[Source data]

━━━━━━━━━━

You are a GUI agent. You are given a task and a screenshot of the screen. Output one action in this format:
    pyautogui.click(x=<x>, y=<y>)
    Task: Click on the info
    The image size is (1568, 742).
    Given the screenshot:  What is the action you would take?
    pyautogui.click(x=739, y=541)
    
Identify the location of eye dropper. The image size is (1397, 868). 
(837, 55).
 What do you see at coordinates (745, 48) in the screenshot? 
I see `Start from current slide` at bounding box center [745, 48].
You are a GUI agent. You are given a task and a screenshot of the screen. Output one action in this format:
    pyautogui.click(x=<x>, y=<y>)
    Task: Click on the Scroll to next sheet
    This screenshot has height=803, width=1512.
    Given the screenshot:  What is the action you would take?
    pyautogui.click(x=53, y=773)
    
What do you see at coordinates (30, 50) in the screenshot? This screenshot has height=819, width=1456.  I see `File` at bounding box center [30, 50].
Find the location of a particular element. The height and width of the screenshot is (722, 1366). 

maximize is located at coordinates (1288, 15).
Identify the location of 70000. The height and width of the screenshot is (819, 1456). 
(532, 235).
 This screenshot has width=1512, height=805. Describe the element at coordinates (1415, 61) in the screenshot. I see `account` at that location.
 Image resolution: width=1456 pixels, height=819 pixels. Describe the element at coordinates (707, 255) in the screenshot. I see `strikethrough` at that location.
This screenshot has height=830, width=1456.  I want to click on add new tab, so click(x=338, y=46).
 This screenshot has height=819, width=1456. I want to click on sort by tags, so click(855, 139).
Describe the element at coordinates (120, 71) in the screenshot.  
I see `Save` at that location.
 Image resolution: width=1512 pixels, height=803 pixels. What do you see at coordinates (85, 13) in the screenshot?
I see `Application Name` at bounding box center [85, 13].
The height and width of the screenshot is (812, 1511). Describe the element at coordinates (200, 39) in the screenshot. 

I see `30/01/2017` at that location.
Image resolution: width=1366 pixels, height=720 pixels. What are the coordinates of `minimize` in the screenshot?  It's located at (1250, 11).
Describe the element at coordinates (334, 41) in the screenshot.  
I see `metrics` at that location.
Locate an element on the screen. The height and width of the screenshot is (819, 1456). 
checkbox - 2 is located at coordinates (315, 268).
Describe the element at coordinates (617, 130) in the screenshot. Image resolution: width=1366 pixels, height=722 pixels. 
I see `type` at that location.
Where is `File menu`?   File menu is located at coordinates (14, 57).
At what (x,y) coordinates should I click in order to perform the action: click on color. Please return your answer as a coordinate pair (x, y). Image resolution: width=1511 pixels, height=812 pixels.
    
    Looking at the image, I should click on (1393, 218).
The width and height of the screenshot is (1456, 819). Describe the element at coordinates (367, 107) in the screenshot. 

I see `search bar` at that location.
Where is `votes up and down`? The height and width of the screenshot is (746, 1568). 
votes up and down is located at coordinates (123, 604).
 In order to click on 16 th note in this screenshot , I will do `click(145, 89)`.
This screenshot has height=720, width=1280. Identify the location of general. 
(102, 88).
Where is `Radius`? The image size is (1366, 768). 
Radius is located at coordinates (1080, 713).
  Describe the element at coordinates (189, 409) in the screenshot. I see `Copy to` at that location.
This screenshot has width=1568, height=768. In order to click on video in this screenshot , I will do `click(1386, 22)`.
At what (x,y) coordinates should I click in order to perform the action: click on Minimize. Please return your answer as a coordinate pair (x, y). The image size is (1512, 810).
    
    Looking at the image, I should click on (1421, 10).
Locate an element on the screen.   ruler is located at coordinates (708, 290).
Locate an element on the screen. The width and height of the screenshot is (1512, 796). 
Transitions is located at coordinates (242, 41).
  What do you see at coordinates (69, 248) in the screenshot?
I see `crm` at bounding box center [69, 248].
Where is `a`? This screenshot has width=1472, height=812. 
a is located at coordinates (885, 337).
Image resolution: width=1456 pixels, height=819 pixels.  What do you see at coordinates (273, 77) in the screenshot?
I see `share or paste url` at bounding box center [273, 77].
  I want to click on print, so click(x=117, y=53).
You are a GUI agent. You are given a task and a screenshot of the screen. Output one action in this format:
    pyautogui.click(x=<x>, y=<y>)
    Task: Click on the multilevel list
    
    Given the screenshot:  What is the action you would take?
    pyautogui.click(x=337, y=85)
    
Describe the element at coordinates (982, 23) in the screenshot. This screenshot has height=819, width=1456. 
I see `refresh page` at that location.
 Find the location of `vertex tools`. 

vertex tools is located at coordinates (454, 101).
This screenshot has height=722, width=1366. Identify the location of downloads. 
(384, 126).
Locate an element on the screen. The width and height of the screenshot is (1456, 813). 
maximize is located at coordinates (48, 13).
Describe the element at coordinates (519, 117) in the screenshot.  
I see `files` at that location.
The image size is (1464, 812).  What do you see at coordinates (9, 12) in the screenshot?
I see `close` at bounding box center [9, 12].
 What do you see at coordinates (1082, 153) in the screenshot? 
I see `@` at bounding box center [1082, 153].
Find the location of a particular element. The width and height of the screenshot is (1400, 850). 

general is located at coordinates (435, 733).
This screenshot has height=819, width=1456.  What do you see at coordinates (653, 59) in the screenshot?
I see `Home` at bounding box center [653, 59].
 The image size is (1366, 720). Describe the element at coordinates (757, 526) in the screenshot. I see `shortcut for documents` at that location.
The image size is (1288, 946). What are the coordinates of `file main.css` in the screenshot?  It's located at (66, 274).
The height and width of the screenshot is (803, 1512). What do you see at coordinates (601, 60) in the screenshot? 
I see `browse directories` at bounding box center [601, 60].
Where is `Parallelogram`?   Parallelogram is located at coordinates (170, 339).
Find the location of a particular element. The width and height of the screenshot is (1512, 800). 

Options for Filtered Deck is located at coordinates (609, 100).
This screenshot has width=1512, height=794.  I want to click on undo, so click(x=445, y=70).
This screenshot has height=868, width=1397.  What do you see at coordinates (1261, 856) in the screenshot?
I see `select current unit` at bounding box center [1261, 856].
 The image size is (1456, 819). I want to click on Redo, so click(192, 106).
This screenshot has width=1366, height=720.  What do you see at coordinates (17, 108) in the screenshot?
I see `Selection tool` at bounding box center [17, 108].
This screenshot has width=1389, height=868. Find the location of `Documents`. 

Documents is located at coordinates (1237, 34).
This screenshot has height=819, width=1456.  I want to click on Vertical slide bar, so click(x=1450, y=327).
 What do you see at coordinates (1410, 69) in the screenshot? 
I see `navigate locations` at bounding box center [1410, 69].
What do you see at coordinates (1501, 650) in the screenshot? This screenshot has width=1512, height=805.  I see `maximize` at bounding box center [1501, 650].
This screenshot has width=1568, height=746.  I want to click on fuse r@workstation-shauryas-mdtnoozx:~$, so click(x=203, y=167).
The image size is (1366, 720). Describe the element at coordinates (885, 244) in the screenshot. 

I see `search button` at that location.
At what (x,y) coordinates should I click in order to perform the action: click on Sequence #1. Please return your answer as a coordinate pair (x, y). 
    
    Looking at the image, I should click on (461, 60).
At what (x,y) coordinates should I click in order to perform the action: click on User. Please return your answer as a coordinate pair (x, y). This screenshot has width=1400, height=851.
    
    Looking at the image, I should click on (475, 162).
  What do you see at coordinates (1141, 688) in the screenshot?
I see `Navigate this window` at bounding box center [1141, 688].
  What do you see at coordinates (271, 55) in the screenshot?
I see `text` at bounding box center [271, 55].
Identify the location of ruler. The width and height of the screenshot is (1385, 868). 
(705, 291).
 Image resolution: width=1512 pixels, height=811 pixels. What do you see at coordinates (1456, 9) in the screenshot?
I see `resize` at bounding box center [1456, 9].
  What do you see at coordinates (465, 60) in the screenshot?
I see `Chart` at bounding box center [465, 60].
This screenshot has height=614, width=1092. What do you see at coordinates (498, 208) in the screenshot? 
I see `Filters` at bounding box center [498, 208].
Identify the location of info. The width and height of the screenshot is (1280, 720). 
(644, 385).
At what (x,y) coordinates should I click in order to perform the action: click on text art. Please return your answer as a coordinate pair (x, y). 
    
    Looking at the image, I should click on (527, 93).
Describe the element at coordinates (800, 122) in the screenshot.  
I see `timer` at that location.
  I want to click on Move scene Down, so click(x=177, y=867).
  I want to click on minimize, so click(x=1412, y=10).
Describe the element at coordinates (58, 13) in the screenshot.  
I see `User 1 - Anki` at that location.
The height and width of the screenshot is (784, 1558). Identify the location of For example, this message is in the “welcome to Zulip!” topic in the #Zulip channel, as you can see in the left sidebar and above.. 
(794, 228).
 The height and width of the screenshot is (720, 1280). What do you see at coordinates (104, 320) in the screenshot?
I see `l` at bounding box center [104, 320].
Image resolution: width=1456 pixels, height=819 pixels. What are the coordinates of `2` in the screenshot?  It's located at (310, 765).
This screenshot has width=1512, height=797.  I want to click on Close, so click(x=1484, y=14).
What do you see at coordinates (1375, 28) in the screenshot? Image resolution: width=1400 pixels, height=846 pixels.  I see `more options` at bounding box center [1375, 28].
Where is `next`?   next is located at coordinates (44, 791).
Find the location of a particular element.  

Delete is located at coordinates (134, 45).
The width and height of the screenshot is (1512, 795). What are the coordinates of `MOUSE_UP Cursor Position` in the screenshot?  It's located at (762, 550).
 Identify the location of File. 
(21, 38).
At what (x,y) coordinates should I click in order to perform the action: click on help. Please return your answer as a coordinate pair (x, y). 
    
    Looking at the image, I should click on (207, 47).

━━━━━━━━━━

Pick out each line in the items above that includes the word "next", and copy those lines.

    Task: Click on the Scroll to next sheet
Where is `next`?   next is located at coordinates (44, 791).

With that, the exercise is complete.